Current Evonik/Li-Tec high energy cells (for full EVs), have an energy density of 0.2 kWh/kg, and a power density of 1.3 kW/kg. The high power cells (for hybrids) offer an energy density of 0.08 kWh/kg, and peak power density of 3 kW/kg.

Daimler originally began research and development on battery-powered vehicles in the late 1970s, including further development of individual key components such as electric motors and energy storage as well as vehicle concepts. The company has more than 600 patents associated with battery-powered vehicles, more than 230 of which are in the field of lithium-ion technology, according to Dr. Dieter Zetsche, Chairman of the Board of Management of Daimler AG and Head of Mercedes-Benz Cars.

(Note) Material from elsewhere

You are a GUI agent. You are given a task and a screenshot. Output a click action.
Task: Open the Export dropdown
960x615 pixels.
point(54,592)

With our joint commitment, we once more confirm the innovative strength of the German industrial sector. At the same time, Daimler and Evonik are writing another piece of industrial history. We are bringing back to Germany a technology that has not existed here for a long time.

—Dieter Zetsche and Dr. Werner Müller, CEO of Evonik

Market forecasts cited by the partners project the market size for high-performance lithium-ion batteries will exceed €10 billion (US$13.6 billion) within the next decade, with the market for battery materials exceeding €4 billion (US$5.45 billion). In Germany alone, the federal government is striving to see at least one million electric vehicles on city streets by 2020. (Earlier post.)

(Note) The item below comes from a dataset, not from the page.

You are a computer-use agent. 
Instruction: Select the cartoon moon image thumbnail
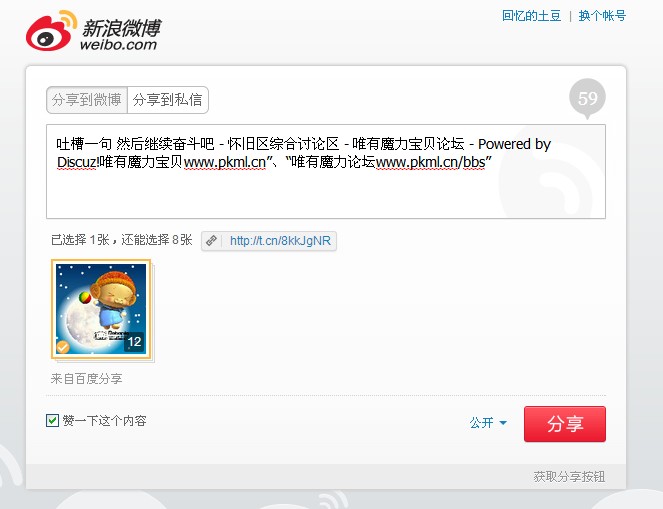[101, 309]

Mercedes-Benz will launch the S 400 BlueHYBRID next year, using a Li-ion battery pack provided by Continental and Johnson Controls-Saft. (Earlier post.) Daimler also is planning series production vehicles with fuel cells and with pure battery-powered electric drive. The company recently launched two electric vehicle projects using the smart electric drive in Berlin and Italy.




Wise move by Mercedes.

Access to high quality (in-house or thru joint venture) battery packs will be an advantage for future mass production PHEVs and BEVs. Toyota, Nissan, Honda, BYD and other majors have done it already.

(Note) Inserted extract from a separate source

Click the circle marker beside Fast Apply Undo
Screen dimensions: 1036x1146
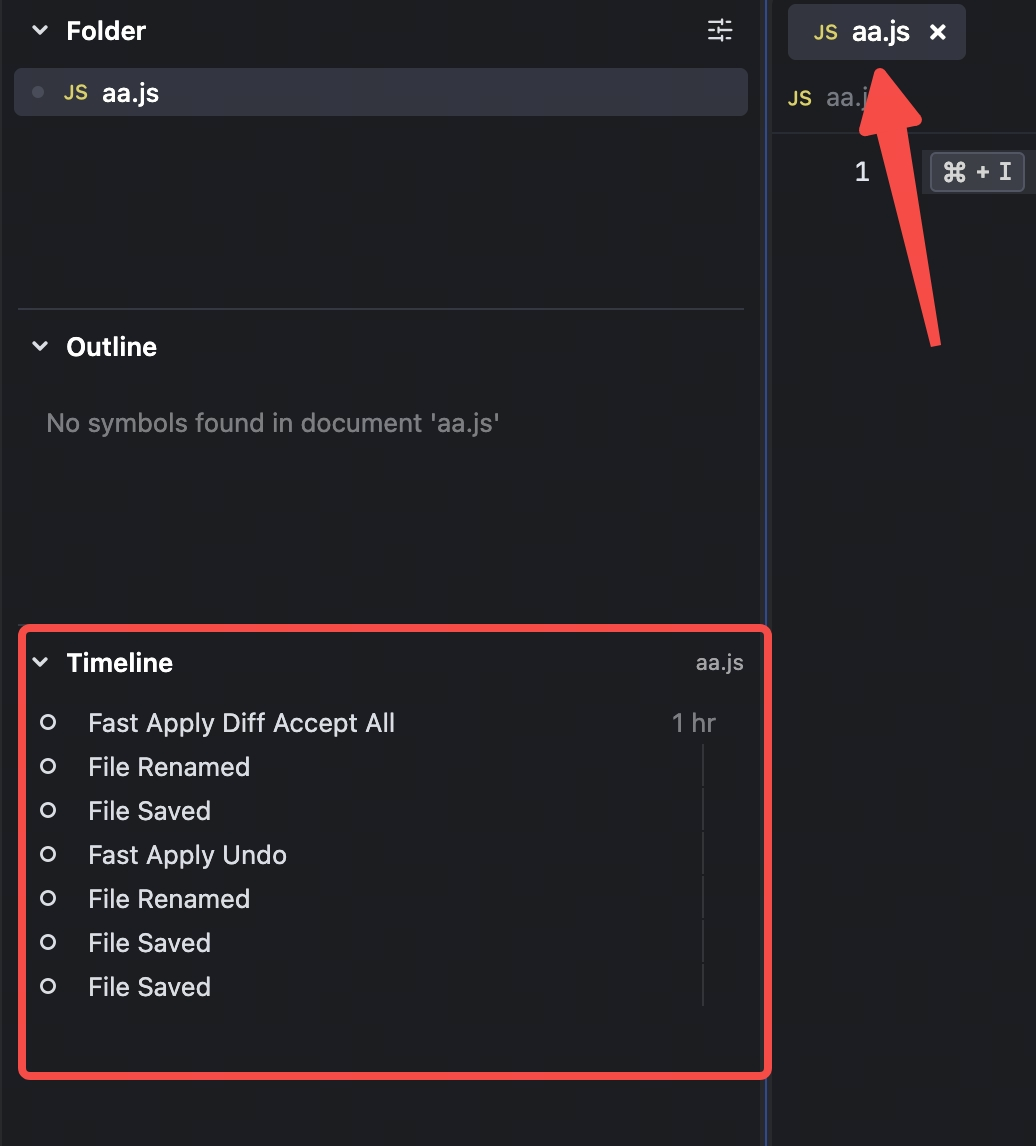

Wonder if High Power and High Energy units could be integrated into the same battery pack to take advantage of both potential? That way, a PHEV or BEV could have (quick charge + quick accelleration + best braking energy recuperation) and (enough energy for extended e-range). An smart electronic control system could be designed to integrate the two different battery types.


200 Wh/kg!

Nice one.


For decades Daimler has been activ in fuell cell development. Already in 1982, a fuell cell system was tested in d submarine of the German Kriegsmarine. It took Daimler another 12 years to present a fuell cell system in a show car.



The 200 Wh/Kg is for the high energy density units.

Their high power density units only have 80 Wh/Kg energy density. That's a hefty compromise for more acceleration power and more braking energy recuperation possibility.